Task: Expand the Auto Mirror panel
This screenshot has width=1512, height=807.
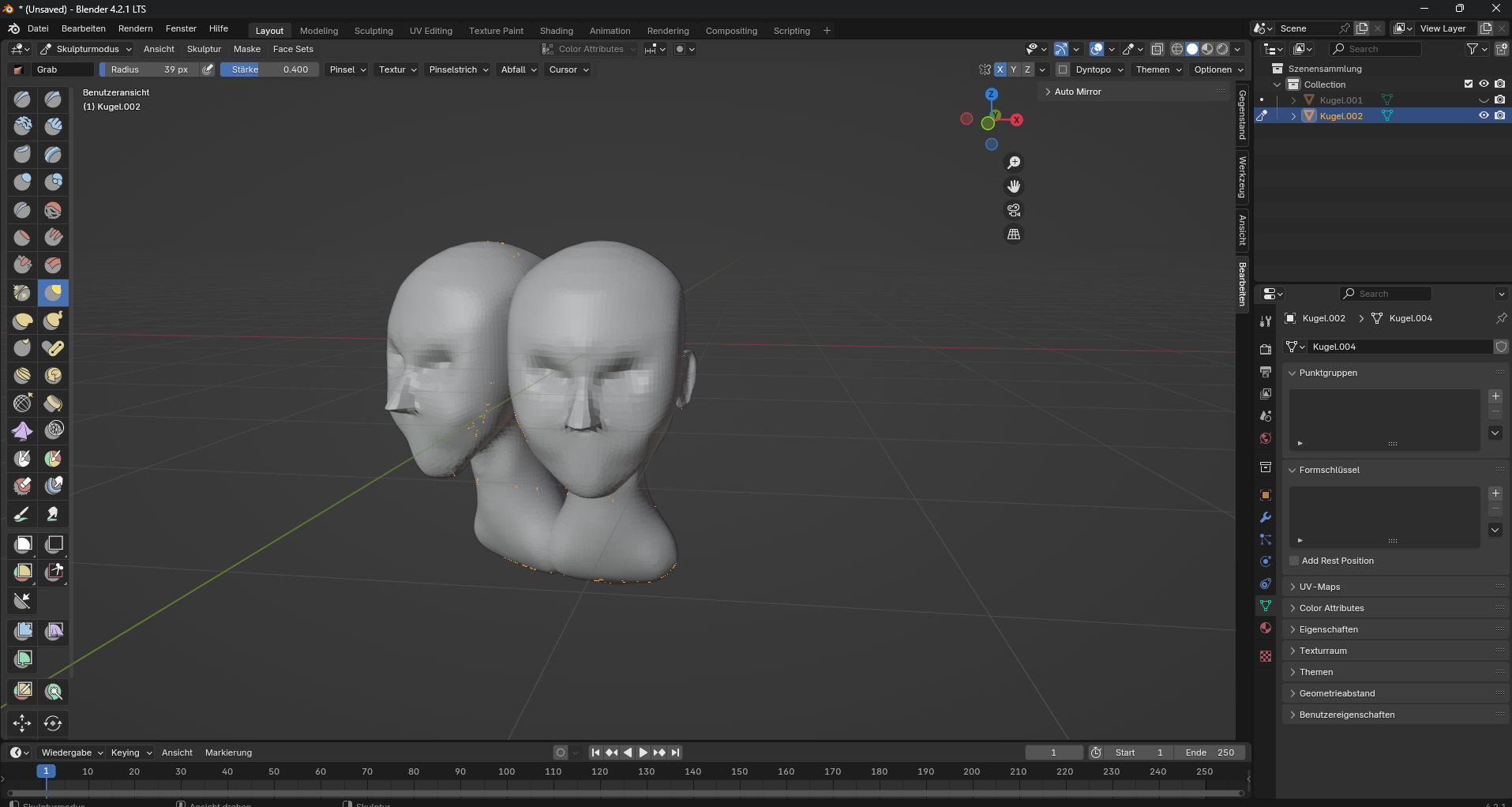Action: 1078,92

☆ ☆ ☆ ☆

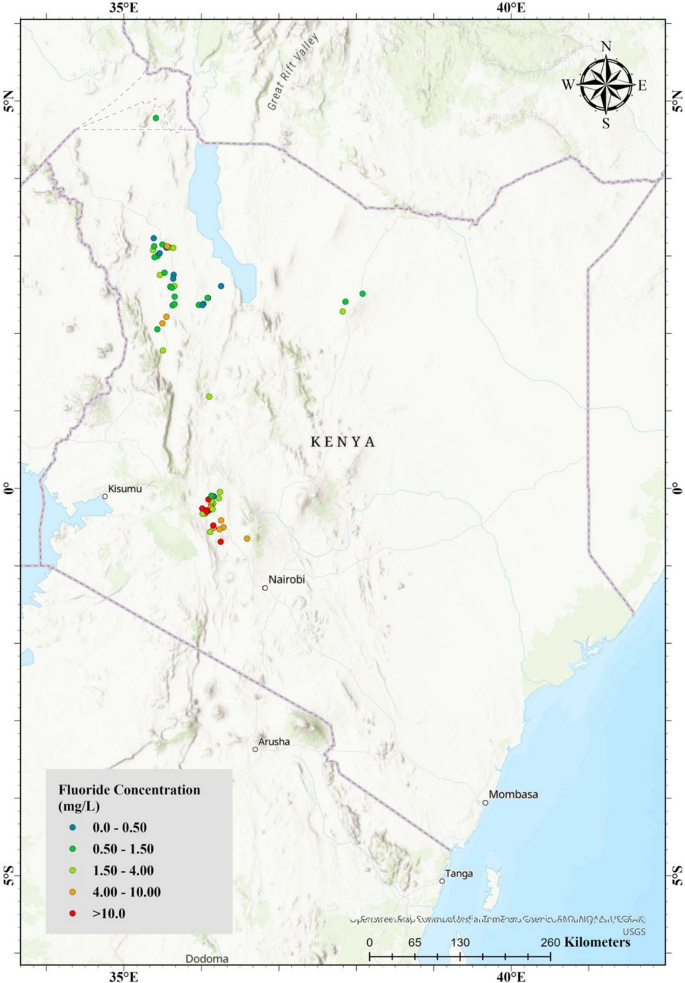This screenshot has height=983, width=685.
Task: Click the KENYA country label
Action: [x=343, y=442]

☆ ☆ ☆ ☆

▶ [PROBLEM DETAILS] Rescale the data beginning with the line containing "Task: Expand the Auto Mirror panel" and continuing through the line containing "Action: 1078,92", inclusive. Reproduce those lines, requests included, with each coordinate in the answers multiplied by 1.45 and rounded to a whole number, halves rounded up, and omit the pictures.

▶ [TASK SOLUTION]
Task: Expand the Auto Mirror panel
This screenshot has width=1512, height=807.
Action: 1563,133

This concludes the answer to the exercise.